Fact is, there is no easy answer to this question when visiting many of your favorite sites which use this popular technology.
What I am touching on is the Java vulnerability uncovered in Java version 7 update 10 (and may be a factor in older versions of Java as well- although Oracle’s bulletin CVE-2013-0422 says it is not). In short, this vulnerability alone could potentially impact any number of over 850 million computers (Mac or Windows). What can happen is that if you visit a site with malicious code (at this point it may also be legitimate websites as well that have been hacked), your computer can be "taken over" to perform whatever the malicious code was written to do. This is known as remote code execution. The possibilities are dangerous and quite honestly not worth the risk to your computer, your data and your identity.

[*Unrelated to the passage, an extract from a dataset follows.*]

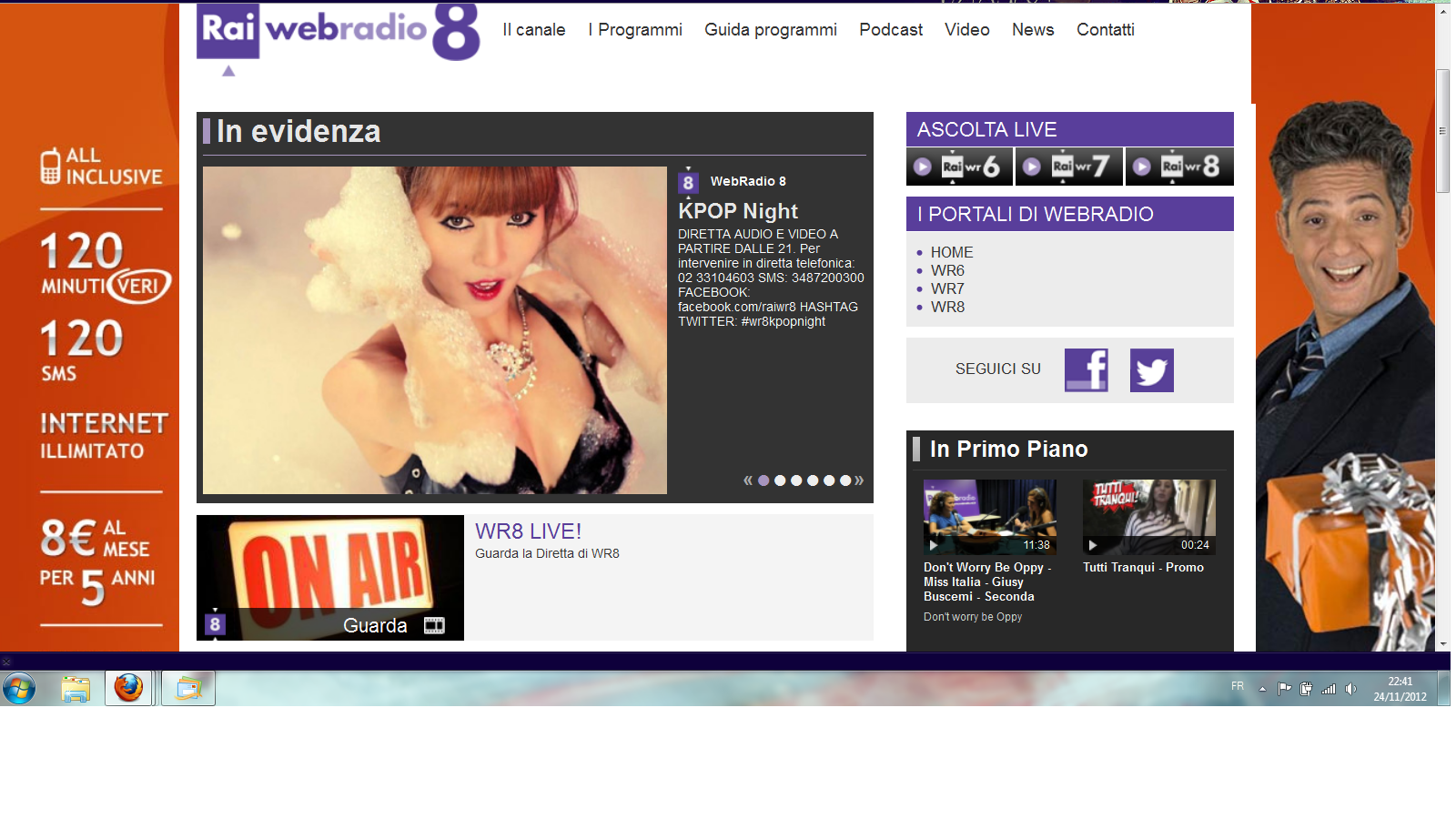Open the Twitter bird icon

coord(1151,370)
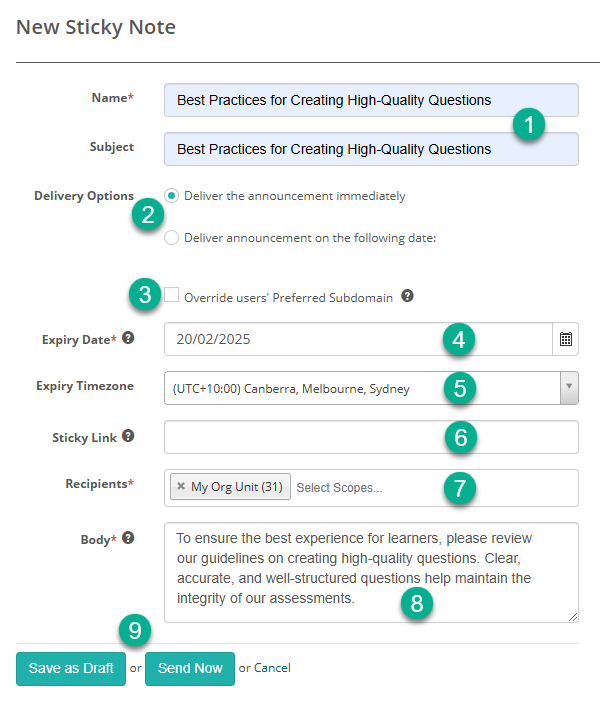The width and height of the screenshot is (600, 713).
Task: Open the Select Scopes recipients picker
Action: tap(360, 488)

What is not gaining as much exposure is that Java 7 update 10 is also vulnerable to another distinct but dangerous vulnerability per Oracle bulletin CVE-2012-3174. This one, as of this writing and even after the emergency fix that was released Sunday, has not been remediated. And it was discovered last year! And if you think that older versions are safe, think again. Vulnerabilities of differing varieties have been identified in each release.
The best course of action would be to disable Java and not visit sites containing Java components unless absolutely necessary.
If there are sites that you visit that you absolutely must have Java enabled to view, and it is worth the risk to you to visit, then you might want to consider a two browser approach. Although it is still not truly safe (and not really recommended), downgrade to JAVA 6 (latest patch release) and only enable it in one browser. All other web browsing to other sites should be visited from an alternate browser of your choice with Java plug-ins disabled.
That, and use good antivirus software to safeguard against "known" viruses and malicious code that has been identified. Now, good does not necessarily mean free. I have yet to see a single free antivirus package that is thorough and comprehensive in its level of protection (from website filtering, to intrusion prevention and firewall augmentation, as well as a heuristics based code scanner (anti-virus)).
For some more information (a good FAQ I have found that summarizes the issue),
please visit this site:
Just as you would not leave your front door open, or expose yourself or your family to undue risk or harm, understand that the Internet has a lot to offer, but not without a price. Browse with care!